▶ [REQUEST]: Reproduce word for word everything in the email reply below about passing data between iPhone apps, from "bonjovi://) and treating" down to "HTTP is processed.".

▶ [DOCUMENT SEGMENT]:
<<<<
On Dec 4, 2009, at 8:39 PM, Leone Anthony wrote:

> Warren --
>
> Please someone jump if I get something wrong here ... but ...
>
> A Cocoa touch application can not really feed data to another
> application on it's own. All of the applications on an iPhone/iPod
> touch are sandboxed and can not communicate to another application
> on the phone/ipod. This is not really a problem for the application
> you are describing because, one can include map views in your
> application and make use of the included map data for location.

Yeah, one application can handle both map display and a deliveries
database. No need to have separate apps.

In the case where you really must have separate apps, you could hack
some kind of data exchange using custom URLs. An iPhone app can
register to handle a custom URL scheme (e.g. bonjovi://). If
application X opens a URL of bonjovi://blah/blah?oh, and application Y
is registered to handle the bonjovi:// scheme, then application Y will
launch and process that URL. You can load up the URL with arbitrary
data, so the URL would be your data transfer channel.

One limitation of this approach: you can only pass data to another
application by launching tha app via URL. You're limited to what
would be reasonable UI behavior. If two apps are continuously
launching each other, passing data back and forth with custom URLs,
that would get to be annoying pretty quickly. Also probably would
make it through the gauntlet of App Store review. You have to keep
the data exchange down to something that would fit a reasonable
workflow between the user, application X, and application Y.

Another limitation: without defining a whole protocol on top of the
custom URL, you will be limited to passing arbitrary data as part of
the URL proper. There are encoding specs for URLs and I think there
might be a length restriction (1024 characters?). That said,
there's nothing keeping a developer from creating a custom URL (e.g.
bonjovi://) and treating it as identical to the HTTP protocol. As
long as you don't mind writing the code, there's nothing keeping you
from defining GET, PUT, POST, DELETE requests (identical to HTTP) on
top of your custom protocol. Then you'd get all the power of HTTP
with respect to data passing in your custom protocol, with the price
being that you'd have to write code to process the bonjovi:// requests
and responses in the same way that HTTP is processed.
>>>>
▶ [RECORDED DATA]:
<<<<
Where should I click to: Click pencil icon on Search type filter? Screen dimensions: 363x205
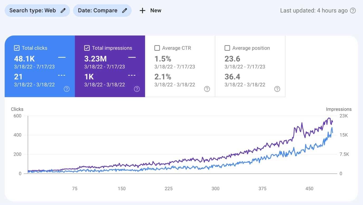tap(63, 11)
>>>>
▶ [FINISHED EXERCISE]:
bonjovi://) and treating it as identical to the HTTP protocol. As
long as you don't mind writing the code, there's nothing keeping you
from defining GET, PUT, POST, DELETE requests (identical to HTTP) on
top of your custom protocol. Then you'd get all the power of HTTP
with respect to data passing in your custom protocol, with the price
being that you'd have to write code to process the bonjovi:// requests
and responses in the same way that HTTP is processed.